Są dwie szkoły oceniania transferów. Jedni czekają rundę, inni w momencie podpisania kontraktu. Jeśli pójdziemy drugą ścieżką, wydaje się, że Wisła Kraków zgarnęła ciekawe nazwiska. Wzmocnieniem ataku ma być Jan Kliment. Wcale nie chodzi o tancerza znanego z Tańca z Gwiazdami. Mowa o byłym królu strzelców młodzieżowych mistrzostw Europy(2015) oraz strzelcu 10 goli w ubiegłym sezonie czeskiej ekstraklasy i byłym klubowym koledze Kamila Wilczka.

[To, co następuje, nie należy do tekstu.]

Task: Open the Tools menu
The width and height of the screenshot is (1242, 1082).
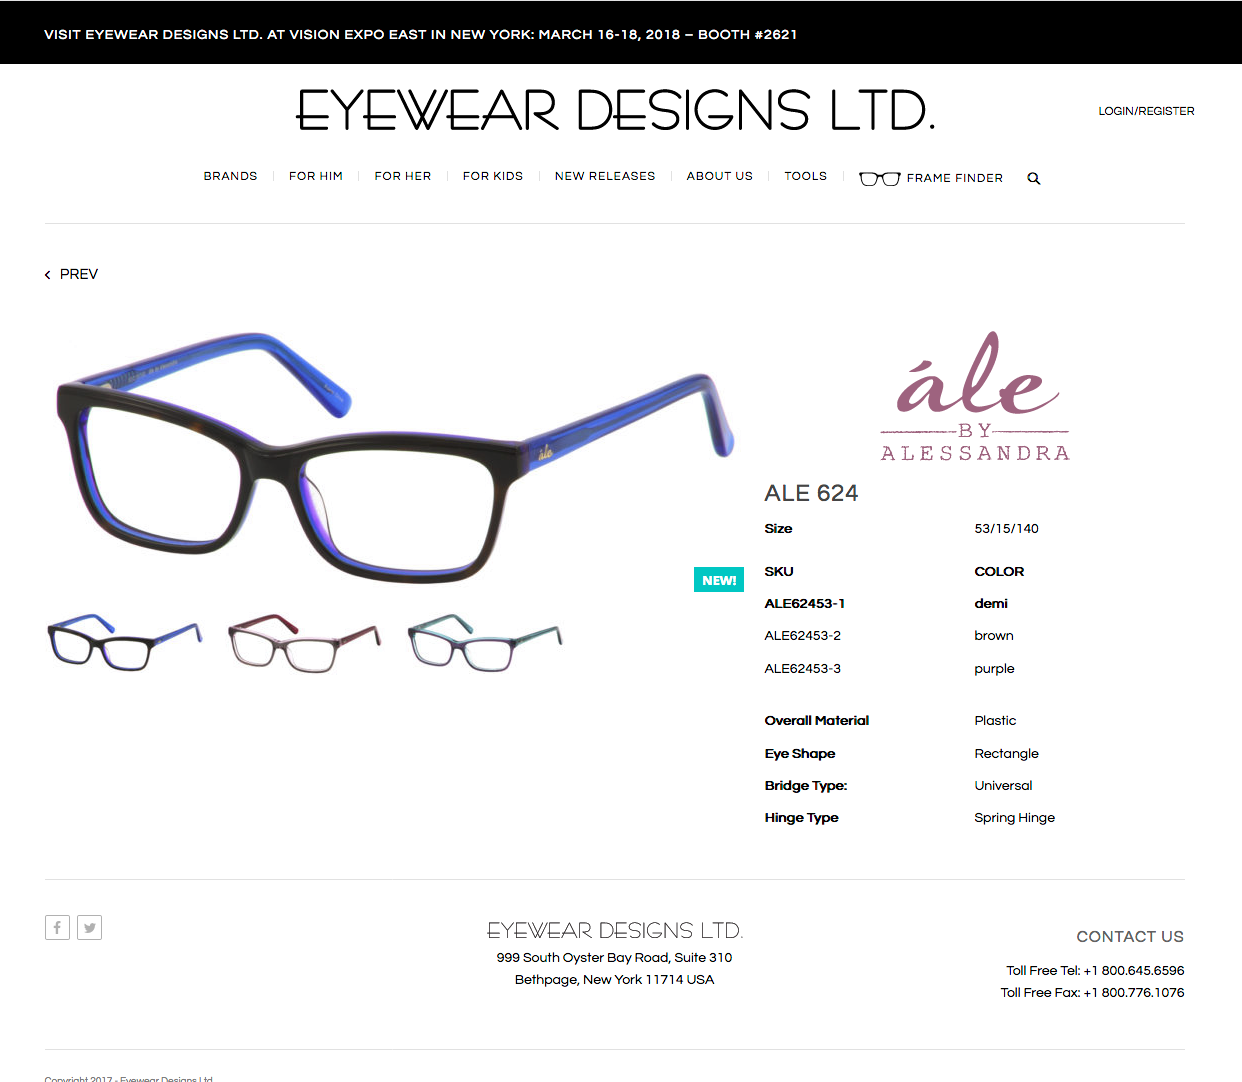Action: pyautogui.click(x=805, y=176)
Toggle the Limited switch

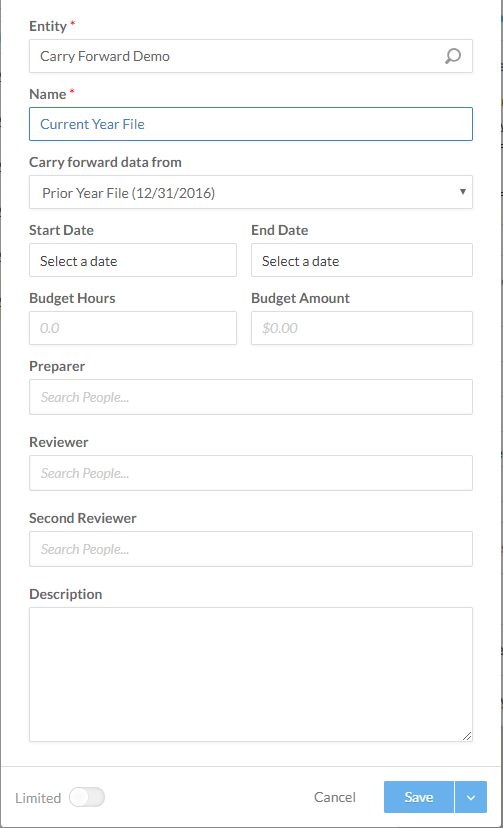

Pod Wawel trafili także Aschraf El Mahdioui oraz Dor Hugi. Regularnie grali na Słowacji i Austrii, więc kibice Białej Gwiazdy mogą mieć nadzieję na udane wystepy także przy Reymonta.

Oni czekają

Jest szerokie grono klubów, które jeszcze nie sprowadziły nikogo spoza Polski. To aż pięć ekip, ale w tym jest duet beniaminków. Poniekąd trudno się dziwić, skoro Górnik Łęczna dopiero półtora tygodnia temu skończył sezon i ma najkrótszy okres przygotowawczy oraz transferowy. Dodatkowo kolejna grupa, do których przyszedł tylko jeden gracz spoza Polski.

Sprawdzony szlak

Może już nie tylu, co kiedyś, ale Piast Gliwice nadal znajduje w sprawdzonym miejscu. Tym razem do Gliwic trafiają Alberto Toril oraz Miguel Munoz. W podobne rejony zapuściły się też inne kluby. Śląsk Wrocław także poszukał na półwyspie iberyjskim. W ten sposób do klubu trafili Diogo Verdasca oraz Victor Garcia. Po Portugalczyka sięgnął także Radomiak. Beniaminek ligi wybrał Luisa Machado. Ostatnio grał w Indiach, ale wcześniej występował w portugalskiej ekstraklasie. To może dobrze zwiastować dla „Warchołów”, którzy raczej nie będą mogli liczyć na grę Raphaela Rossiego w kolejnym sezonie. Wypożyczony z FC Sionu zawodnik wrócił do Szwajcarii i wydaje się być poza zasięgiem Radomiaka.

***

Oficjalnie dopiero jutro ruszy okienko transferowe. Wtedy prawdopodobnie doczekamy się znacznie większej liczby transferów. Do startu nowego sezonu Ekstraklasy jeszcze ponad trzy tygodnie. Wiadomo, że polska liga nie jest pierwszym wyborem dla łakomych kąsków na rynku. Stąd też nie zdziwią nas przyjścia last minute, pod koniec lipca albo i później. Może niektórzy poczekają na swoje okazje.